Acontece que agora o futuro chegou — e não apenas no Vale do Silício. Várias empresas que atuam no mercado brasileiro já começaram a abrir mão da formação universitária na hora de escolher seus candidatos.

As de tecnologia são as líderes desse movimento. Isso acontece porque, na hora de recrutar, essas organizações enfrentam um problema: a diferença entre o que é ensinado nas universidades e o que é exigido no dia a dia de trabalho.

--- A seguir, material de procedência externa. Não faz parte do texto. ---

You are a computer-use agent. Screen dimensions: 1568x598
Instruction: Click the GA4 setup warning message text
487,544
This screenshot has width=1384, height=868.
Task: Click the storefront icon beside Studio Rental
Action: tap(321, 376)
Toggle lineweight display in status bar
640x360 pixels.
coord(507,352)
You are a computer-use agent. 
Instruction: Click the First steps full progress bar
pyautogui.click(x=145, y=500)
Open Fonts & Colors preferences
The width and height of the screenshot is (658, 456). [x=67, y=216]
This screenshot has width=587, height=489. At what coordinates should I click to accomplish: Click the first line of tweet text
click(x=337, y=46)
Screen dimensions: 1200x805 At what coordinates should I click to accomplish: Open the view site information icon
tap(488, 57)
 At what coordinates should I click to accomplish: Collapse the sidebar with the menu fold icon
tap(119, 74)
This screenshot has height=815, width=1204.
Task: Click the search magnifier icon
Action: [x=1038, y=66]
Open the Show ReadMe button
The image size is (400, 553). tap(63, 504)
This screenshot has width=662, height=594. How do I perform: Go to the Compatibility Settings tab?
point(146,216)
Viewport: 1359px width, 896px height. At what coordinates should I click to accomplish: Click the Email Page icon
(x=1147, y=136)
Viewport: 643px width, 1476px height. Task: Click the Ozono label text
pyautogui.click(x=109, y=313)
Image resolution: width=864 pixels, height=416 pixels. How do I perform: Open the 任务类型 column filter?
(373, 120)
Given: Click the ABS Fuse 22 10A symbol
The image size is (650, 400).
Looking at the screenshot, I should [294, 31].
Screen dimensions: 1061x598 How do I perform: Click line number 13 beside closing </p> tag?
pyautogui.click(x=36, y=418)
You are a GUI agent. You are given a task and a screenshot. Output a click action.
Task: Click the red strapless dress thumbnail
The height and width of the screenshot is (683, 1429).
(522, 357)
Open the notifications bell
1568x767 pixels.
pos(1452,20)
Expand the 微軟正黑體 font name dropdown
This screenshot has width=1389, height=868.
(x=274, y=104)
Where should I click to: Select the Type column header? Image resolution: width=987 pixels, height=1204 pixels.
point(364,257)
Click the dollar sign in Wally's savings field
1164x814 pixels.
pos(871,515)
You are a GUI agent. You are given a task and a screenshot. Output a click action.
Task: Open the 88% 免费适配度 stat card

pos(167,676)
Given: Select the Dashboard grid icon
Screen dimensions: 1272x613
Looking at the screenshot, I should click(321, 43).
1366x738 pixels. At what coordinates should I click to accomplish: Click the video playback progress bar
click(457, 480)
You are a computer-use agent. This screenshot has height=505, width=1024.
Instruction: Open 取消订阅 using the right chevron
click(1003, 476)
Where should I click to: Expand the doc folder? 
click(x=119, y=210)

Por ser um mercado de transformações rápidas, o diploma não é garantia total de conhecimento — se o profissional não aprender por conta própria, ficará defasado em pouco tempo. “As universidades não estão conseguindo acompanhar a velocidade de atualização de conhecimento necessária para essas empresas”, ­afirma Maria Luíza Nascimento, diretora de recursos humanos da consultoria Randstad.

Entre as profissões que começam a não exigir formação universitária estão programação, designer digital, gerente de produto, profissionais de vendas e de marketing. No Grupo Movile, que tem em seu portfólio marcas como PlayKids, iFood, Sympla e Maplink, 30% dos 2 300 funcionários não têm diploma.

“Estamos à procura de talentos que saibam aprender rapidamente e por conta própria. É importante trabalhar com velocidade em um ambiente dinâmico”, diz Luciana Carvalho, diretora de gente do grupo Movile.

O mesmo raciocínio é usado pela fintech ­Nubank, que não exige que gerentes de produtos, programadores e desenvolvedores tenham passado pelos bancos das faculdades.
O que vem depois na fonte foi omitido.